The ribbon is cut...

...and everyone crowds into the church.

The interior of the church.

Above left, Attila Koç, Minister of Culture and Tourism, being interviewed by many journalists. Above right, Gagik Giurjyan, deputy Minister of Culture and Youth of the Republic of Armenia, giving an interview to the Armenian TV station Shant.

Patriarch Mesrob Mutafian pictured outside the zhamatun of the church and then descending from the hill at the northern end of the island.

Attila Koç and Patriarch Mesrob Mutafian surrounded by cameramen and journalists on the boat returning from Aghtamar.

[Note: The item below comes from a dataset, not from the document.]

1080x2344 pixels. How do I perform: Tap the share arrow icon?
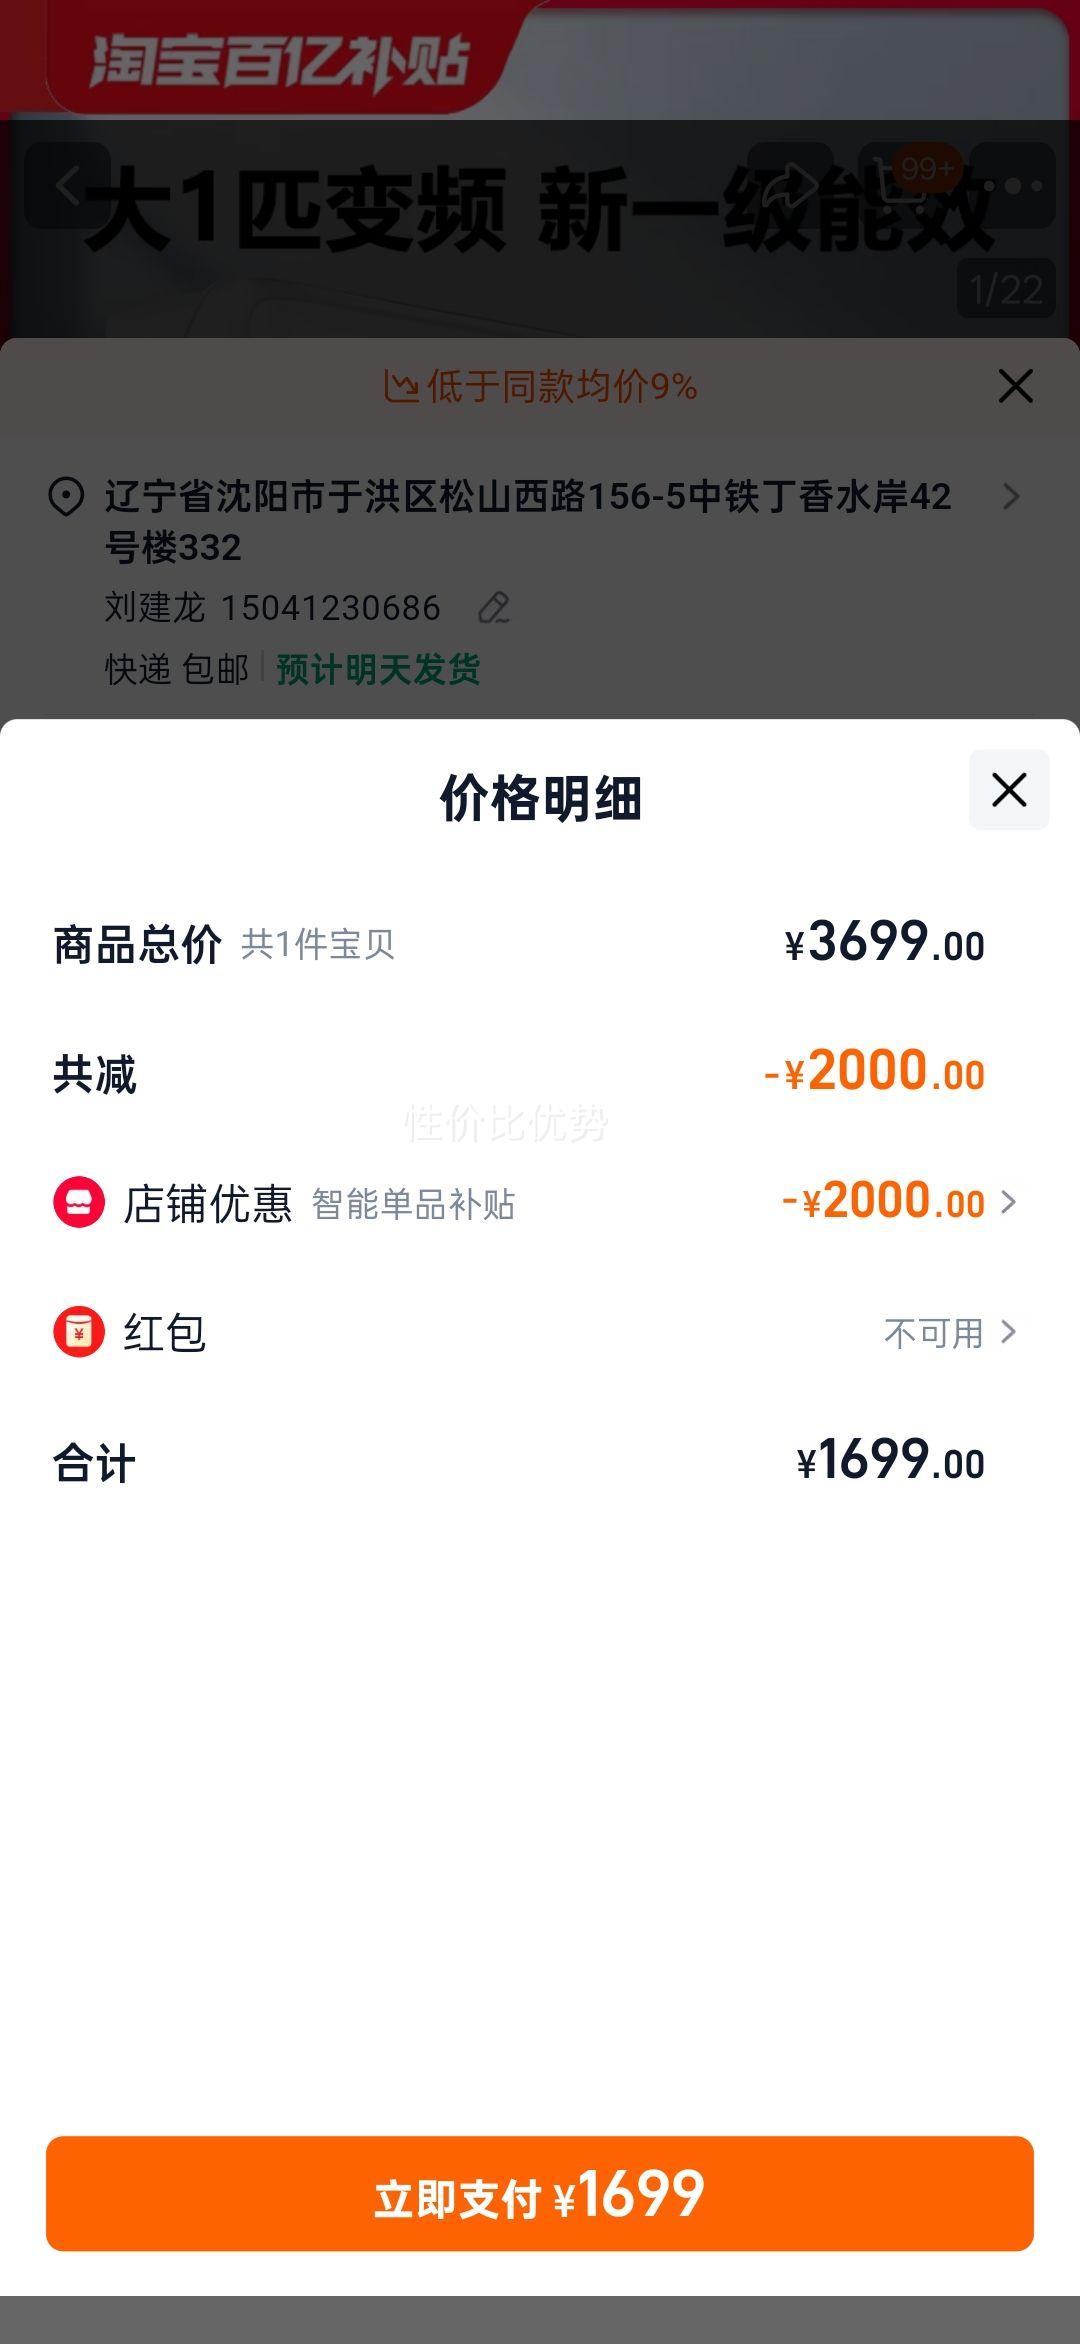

After the opening ceremony had ended, all the attendees were transported back across the lake by boat and taken by bus to the Şahmaran hotel for lunch. In the late afternoon, at about 4pm, those who had not left the Şahmaran hotel early to file their stories were taken by bus to Van castle. A tour was provided of the castle and the adjoining park that has several modern buildings constructed as traditional houses.

After this, Attila Koç, Özdemir Çakacak, and Gagik Gyurgian visited the site of the old town of Van and an Ottoman-period mosque that was undergoing restoration there. However, because of the increasing cold, only local officials and a few Turkish journalists accompanied them. Most of the foreign correspondents were then bussed out to the airport and returned by plane to Ankara or Istanbul that same evening. Most of the Turkish TV-crews and journalists left on Friday, with a few stragglers waiting until Saturday.